## TRY IT
How many lines in the listing contain the word "agent"? Reply with the number alone.

## RECORDED INFORMATION
▽

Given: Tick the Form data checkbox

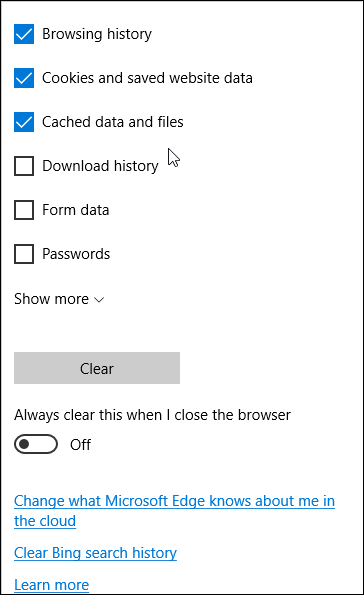Looking at the screenshot, I should coord(24,210).
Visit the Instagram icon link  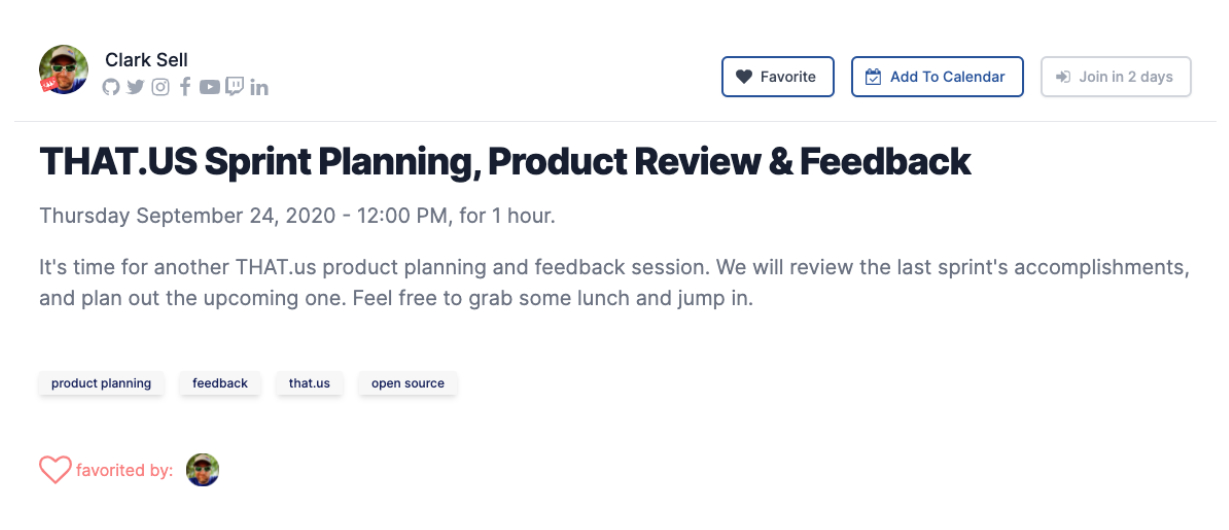pos(160,87)
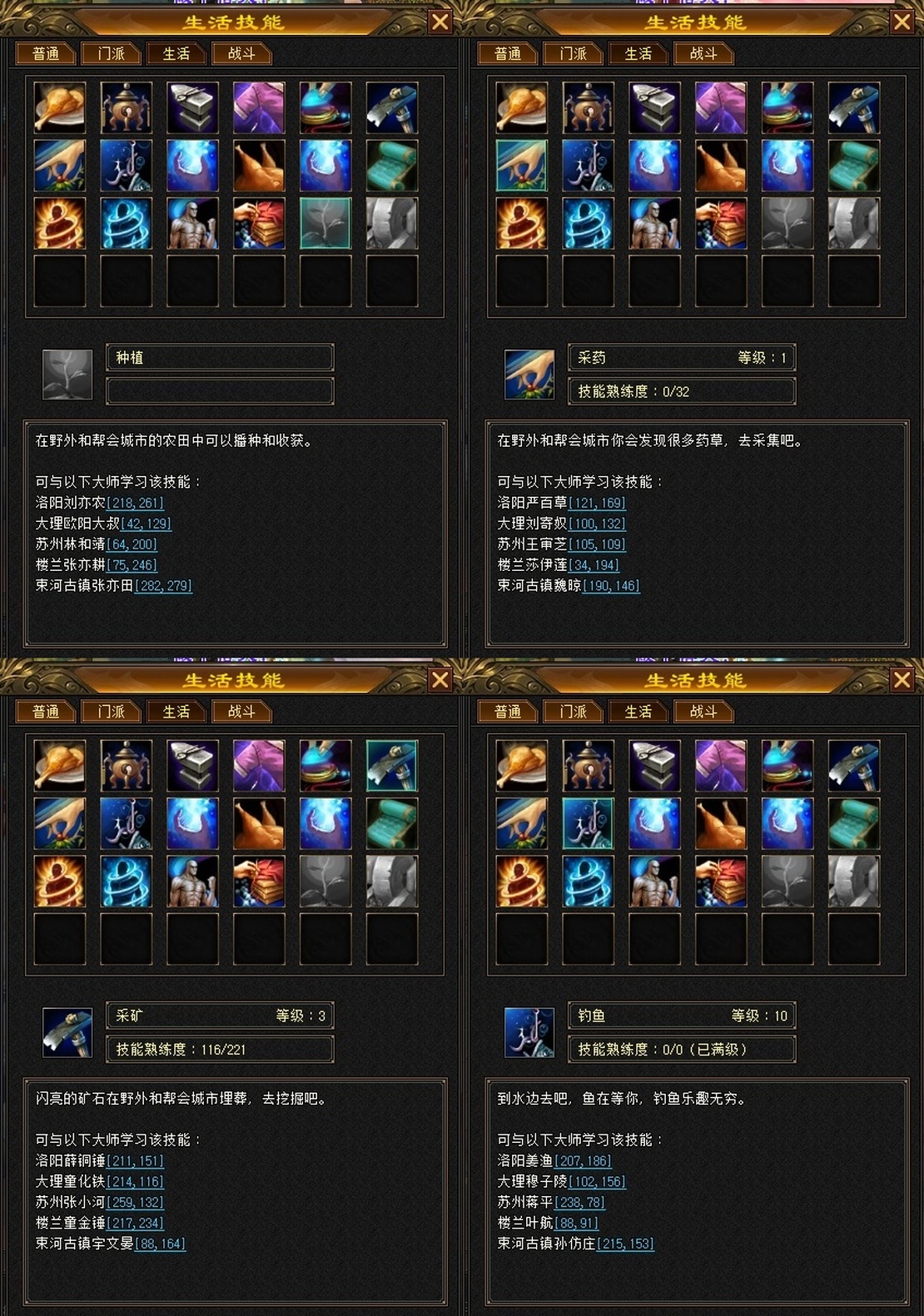Switch to the 普通 tab in the 采矿 panel
924x1316 pixels.
click(x=46, y=712)
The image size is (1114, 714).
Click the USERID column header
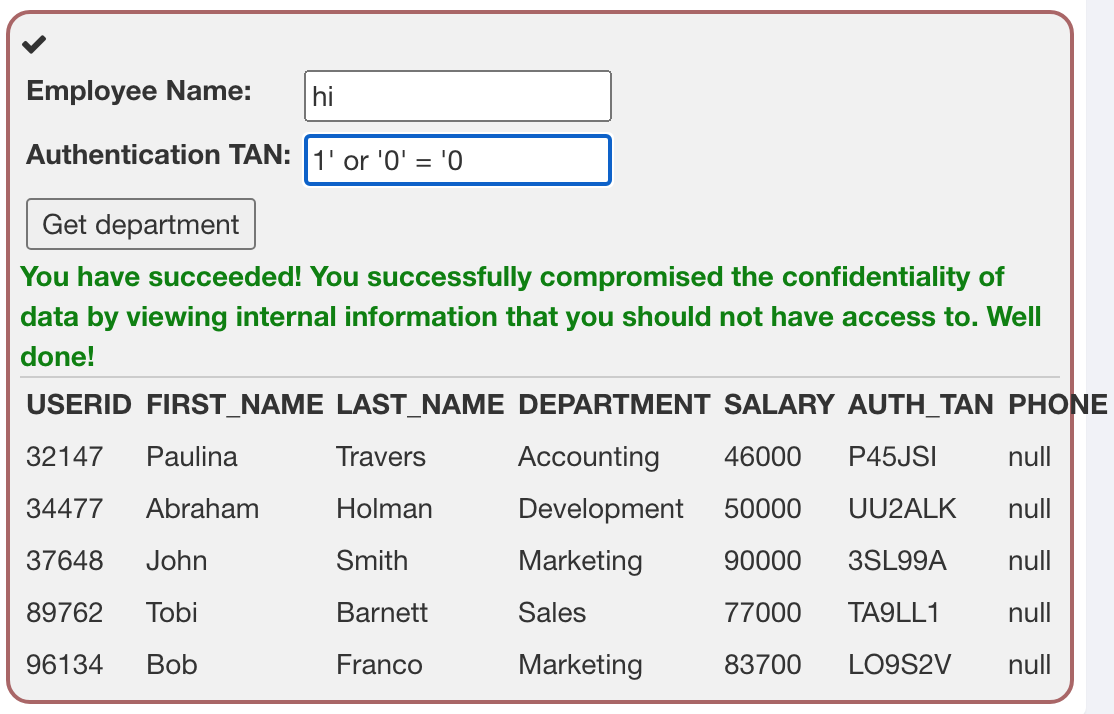click(x=79, y=404)
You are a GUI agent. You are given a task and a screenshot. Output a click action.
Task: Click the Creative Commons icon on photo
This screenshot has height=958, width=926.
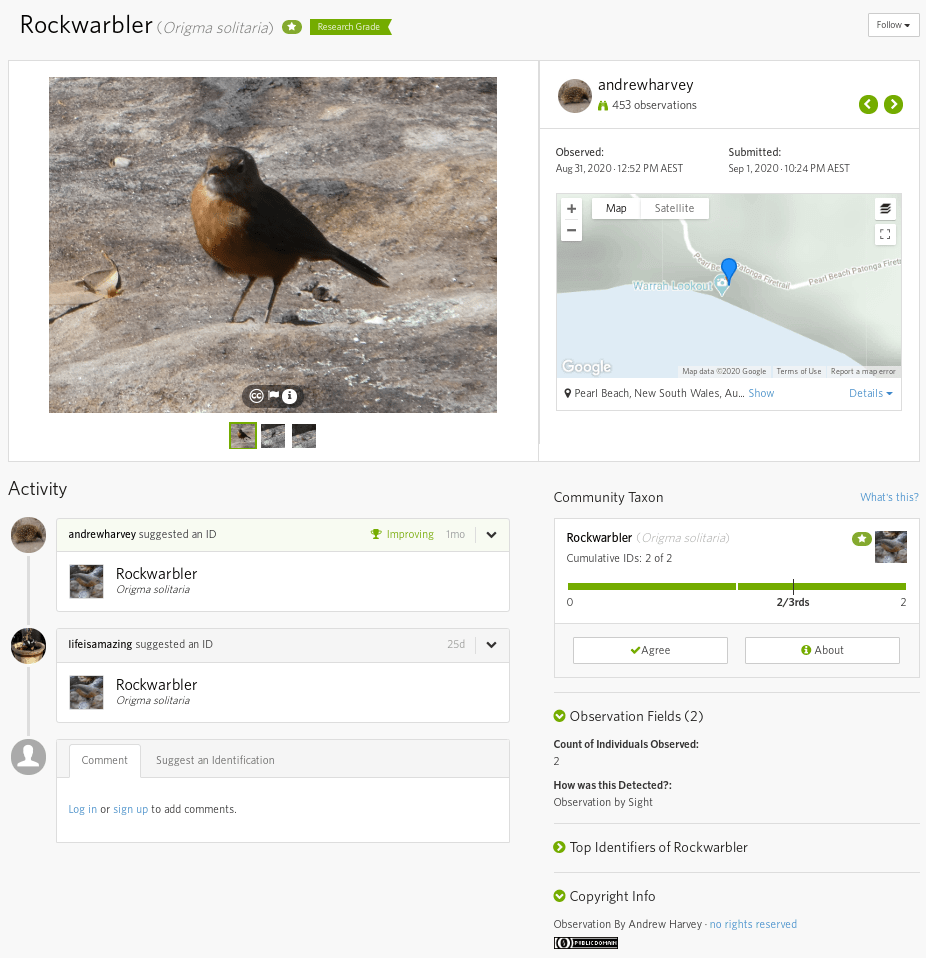pyautogui.click(x=256, y=396)
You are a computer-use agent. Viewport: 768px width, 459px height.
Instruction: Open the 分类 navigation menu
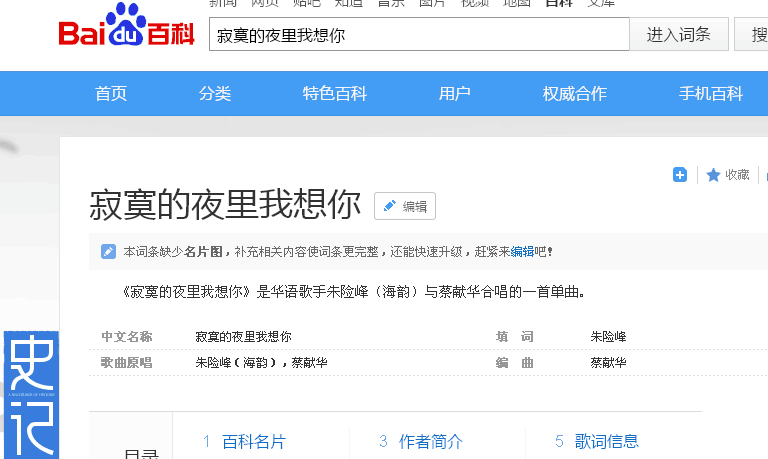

△

## RESPONSE FOR THIS EXERCISE
2